You can’t control or censor what your customers say about you. With innumerable outlets to pour out both positive and negative experiences with you, especially social media and online review websites, word-of-mouth marketing shows its downsides when a single unsatisfied customers, with choruses from your ruthless competitors, take to the air waves to bash your product or service. Even with positive word-of-mouth marketing, you have little control over an important marketing pillar: positioning. Your satisfied customers may peg you as being the greatest and most affordable supplier of a service when your marketing plans called for going after the luxury, high-end portion of your market. In this case, earned media and aggressive public relations can help you influence “the story” about your business.
Word-of-mouth marketing can’t be relied upon as a primary source of marketing for your business. Once the buzz stops, interest and knowledge of your product can come to a complete standstill. Rather, word of mouth works well when it supplements a full-scale marketing effort that tells the complete story of your company through multiple outlets.

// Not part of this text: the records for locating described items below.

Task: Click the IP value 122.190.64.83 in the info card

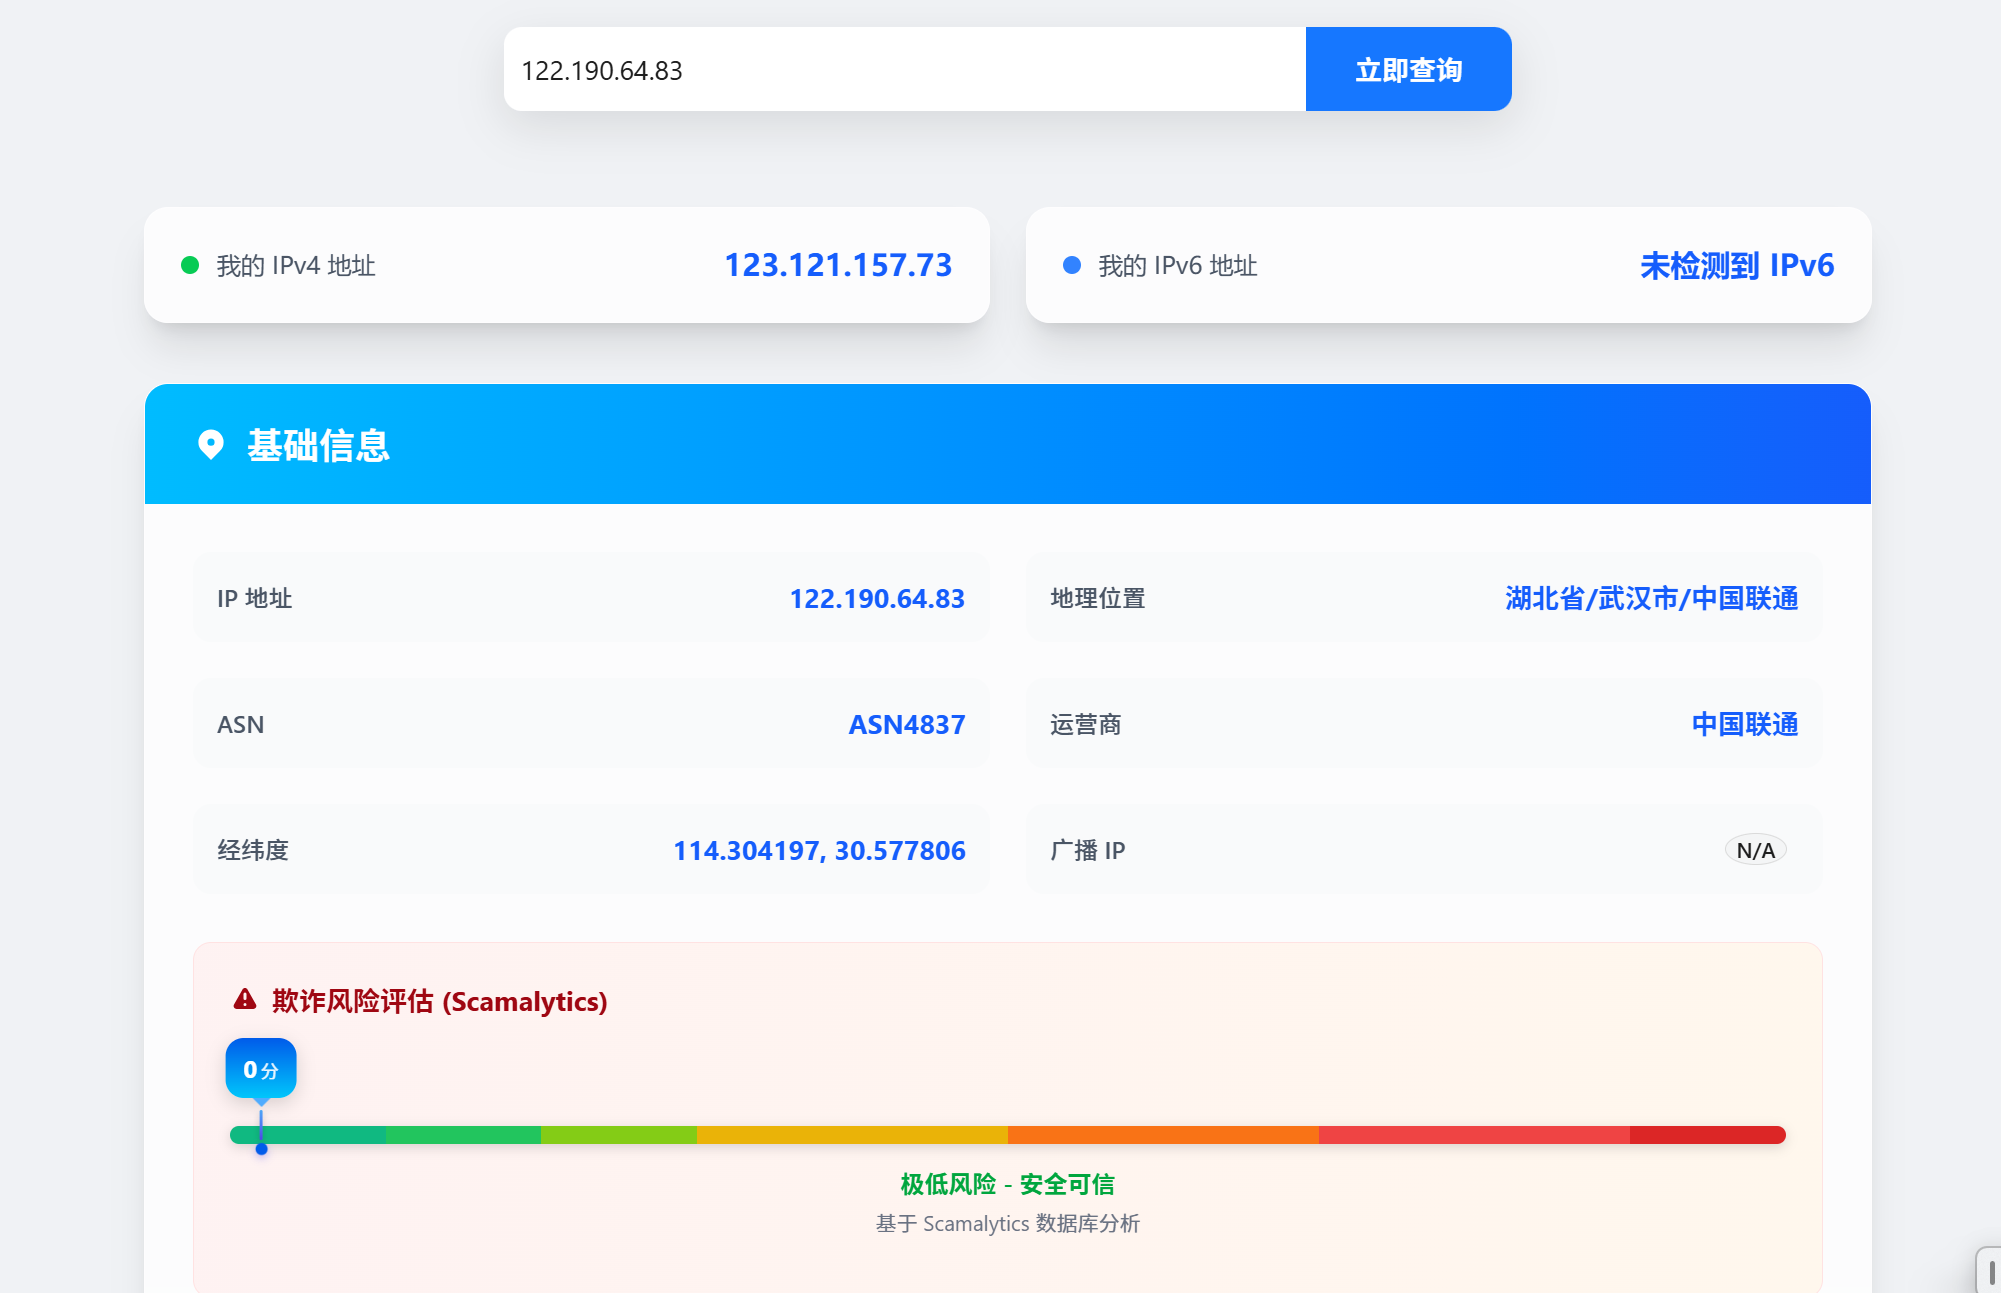Action: coord(876,598)
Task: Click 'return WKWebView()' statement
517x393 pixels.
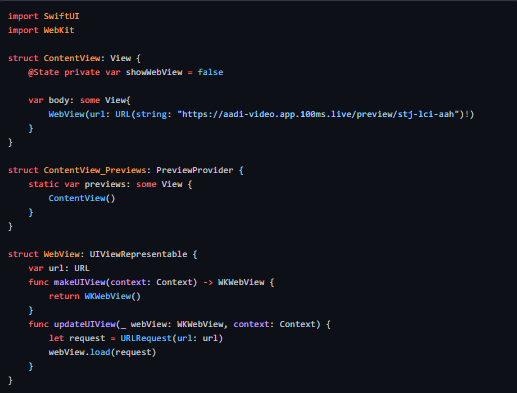Action: (95, 296)
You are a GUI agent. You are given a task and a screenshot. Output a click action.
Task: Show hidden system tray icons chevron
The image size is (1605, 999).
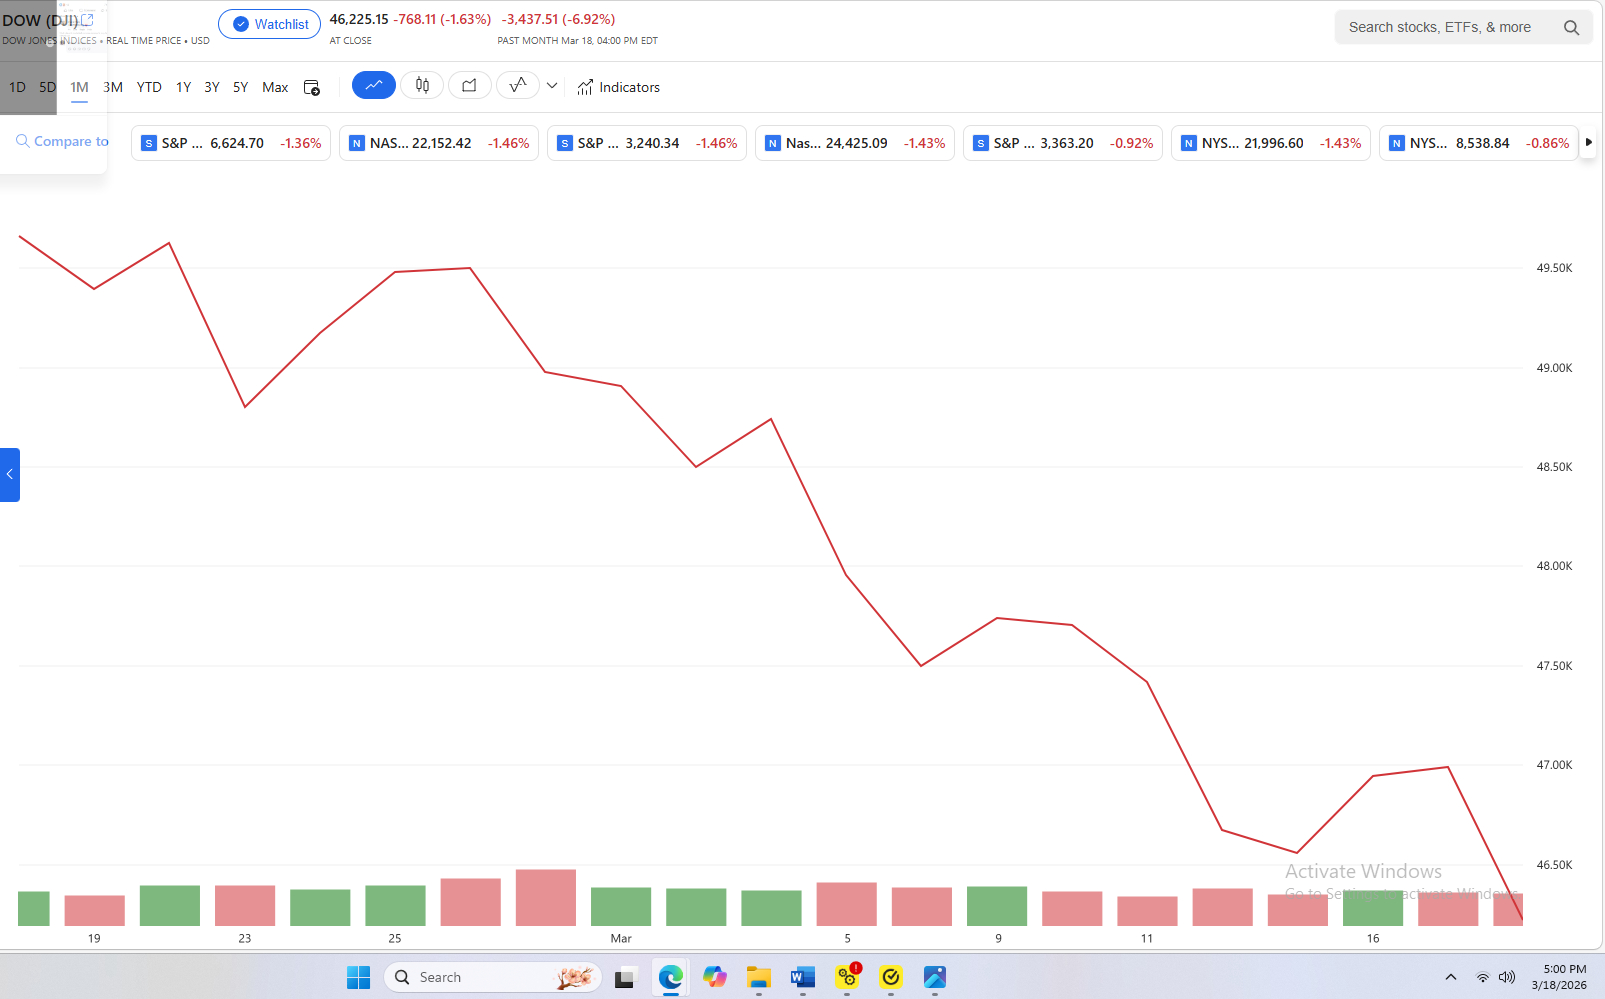(1450, 977)
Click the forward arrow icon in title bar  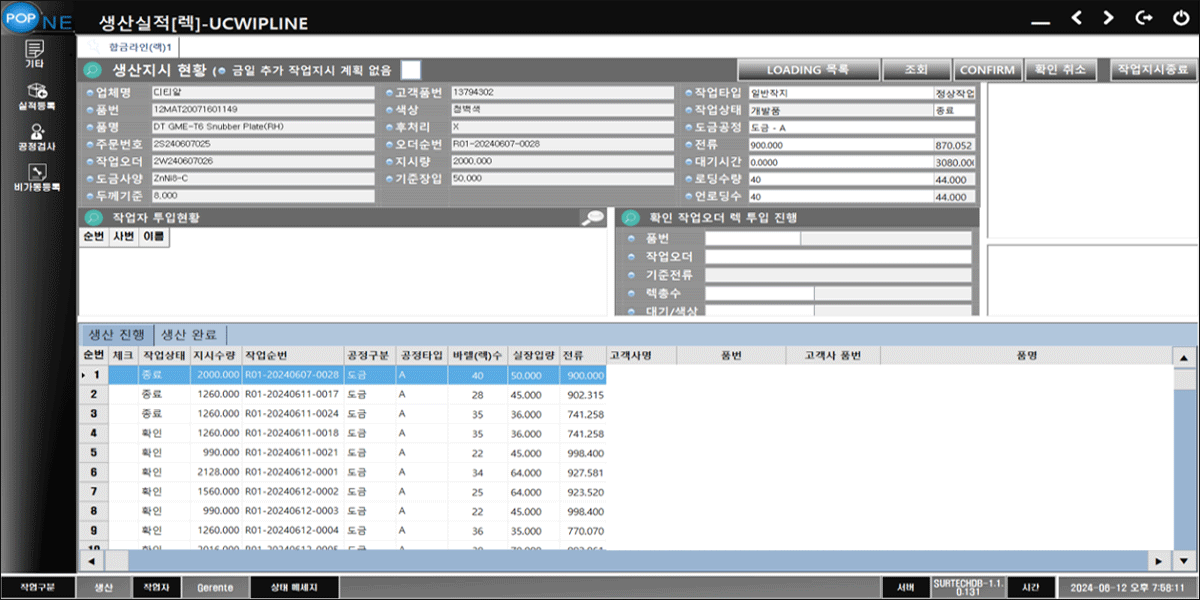coord(1108,18)
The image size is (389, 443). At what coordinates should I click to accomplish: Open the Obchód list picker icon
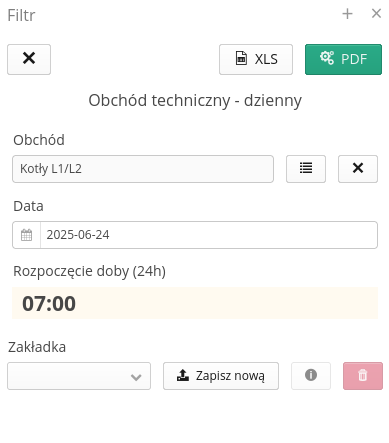point(306,169)
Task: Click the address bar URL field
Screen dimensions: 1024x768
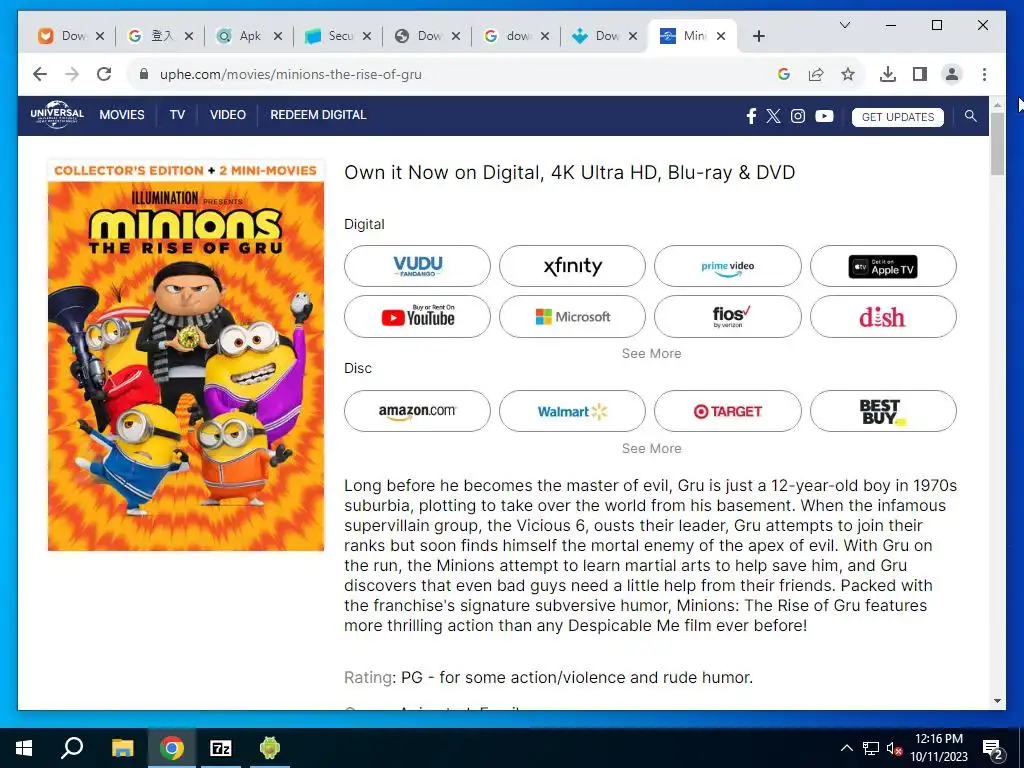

As a small-business owner, you may already be sold on the value of word-of-mouth marketing, but you should be cautious of another of its potential pitfalls: unscrupulous practices to generate buzz about a business. For example, paying people to talk positively about a product, or negatively about a competitor’s product, without revealing the agreement is known as "shilling," and is considered unethical. Some small business owners can go as far as creating fake identities and posting product promotions on websites to generate talk. In the extreme, some companies have retaliated against customers for vocal complaints. Good word of mouth comes from good products and services, not trickery or abuse.
Spark word of mouth by exceeding your customer’s expectations every time. There’s no substitute for a job well done. That’s what your reputation is founded on, and there’s no argument against a multitude of satisfied customers. Ask for a referral, says Inc. magazine expert Nancy Michaels. After establishing a track record and building a relationship with your customers, you’re in a great position to petition your customers to “return the favor” of a job well done with a little friendly referral. WOMMA recommends developing tools to make telling others about your service as easy as possible. These can include online forums, feedback tools, and increased presence on social networks.